One way of solving this is to generate an additional keypair just for snap-to-s3 to use. Cache the passphrase for snap-to-s3's key using the instructions in the previous section. When migrating your snapshots, add both your original keypair and the snap-to-s3 keypair as recipients with --gpg-recipient (e.g. --gpg-recipient SnapToS3Example --gpg-recipient "Nicholas Sherlock"). Then once you're satisfied that your snapshots have uploaded correctly using --validate, you can securely destroy the snap-to-s3 keypair, leaving your original keypair as the only surviving key that can decrypt the snapshots. If you're not keen on that solution, read on:

When GPG encrypts an archive, it generates a random session key, which is used to encrypt the archive using symmetric encryption, then that session key is encrypted with the public key of the recipient and stored into the archive. For decryption, the process is reversed: first the session key is decrypted with the corresponding private key. That's the part that snap-to-s3 cannot perform, since it doesn't have access to the private key.
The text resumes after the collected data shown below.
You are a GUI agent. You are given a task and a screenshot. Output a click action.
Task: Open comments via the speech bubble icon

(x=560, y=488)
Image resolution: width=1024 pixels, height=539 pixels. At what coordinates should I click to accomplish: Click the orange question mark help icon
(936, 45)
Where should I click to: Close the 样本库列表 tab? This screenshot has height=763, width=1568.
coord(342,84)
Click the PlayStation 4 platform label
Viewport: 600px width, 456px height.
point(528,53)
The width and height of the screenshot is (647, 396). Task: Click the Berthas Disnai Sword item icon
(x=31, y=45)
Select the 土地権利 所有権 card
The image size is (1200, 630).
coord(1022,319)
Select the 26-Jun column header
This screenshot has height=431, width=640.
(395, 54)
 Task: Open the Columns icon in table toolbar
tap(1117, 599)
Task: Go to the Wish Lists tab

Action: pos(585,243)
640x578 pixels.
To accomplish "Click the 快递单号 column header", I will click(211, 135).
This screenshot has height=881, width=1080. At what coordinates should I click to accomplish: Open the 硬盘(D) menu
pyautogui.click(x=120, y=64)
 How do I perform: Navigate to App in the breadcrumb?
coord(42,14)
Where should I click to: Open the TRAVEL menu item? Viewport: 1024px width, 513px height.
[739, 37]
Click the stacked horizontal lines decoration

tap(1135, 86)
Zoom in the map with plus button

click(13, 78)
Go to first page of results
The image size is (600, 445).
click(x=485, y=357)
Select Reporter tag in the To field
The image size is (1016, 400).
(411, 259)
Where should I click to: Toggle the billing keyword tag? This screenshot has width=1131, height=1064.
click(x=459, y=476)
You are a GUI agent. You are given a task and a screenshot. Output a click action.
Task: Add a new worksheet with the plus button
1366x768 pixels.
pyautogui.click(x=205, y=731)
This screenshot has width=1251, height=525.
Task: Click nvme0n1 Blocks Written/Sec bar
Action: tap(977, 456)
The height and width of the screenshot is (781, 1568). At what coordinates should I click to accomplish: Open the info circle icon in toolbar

However, you can do that part of the process yourself manually on your local machine. First, use snap-to-s3 to encrypt and upload your snapshot using --migrate --keep-temp-volumes --gpg-recipient YourPublicKey (no --validate). Then, on your local machine where your private key resides, you can decrypt the session key from the uploaded file like so:

aws s3 cp "s3://backups.example.com/vol-xxx/2019-01-21T00:16:59+00:00 snap-xxx.tar.lz4.gpg" - \
	| head -c 524288 \
	| gpg2 --decrypt --show-session-key \
	> /dev/null
	
gpg: encrypted with 4096-bit RSA key, ID 45BE6A42B05996C3, created 2018-08-08
      "Nicholas Sherlock <n.sherlock@gmail.com>"
gpg: session key: '9:D41D8DB13C9CA64F9E24C697973599B6B1E71BEFE8C7BAB41AC8FD97C4F14143'
gpg: block_filter 0x00007f8fc1100020: read error (size=11277,a->size=11277)
gpg: WARNING: encrypted message has been manipulated!
gpg: block_filter: pending bytes!

This command fetches the first 512kB of the archive, which is large enough that it should contain the encrypted session key packet (since that appears at the start of the archive), then pipes that to GPG to decrypt and print out the session key. GPG will prompt you for your passphrase (or your hardware key device) for decryption. (The decrypted archive output that would normally be sent to stdout is piped to /dev/null to be discarded.) You can ignore the error messages, as they are merely being triggered by the file being truncated by head.

Back on your EC2 instance, you can now give that key to snap-to-s3 for validation:

snap-to-s3 --validate --bucket backups.example.com --snapshots snap-xxx --gpg-session-key "9:D41D8DB13C9CA64F9E24C697973599B6B1E71BEFE8C7BAB41AC8FD97C4F14143"

This key allows snap-to-s3 to decrypt the archive for verification, without having to give it access to your private GPG key.

Note that because you can only supply a single session key to snap-to-s3, you can only validate a single snapshot at a time using this method.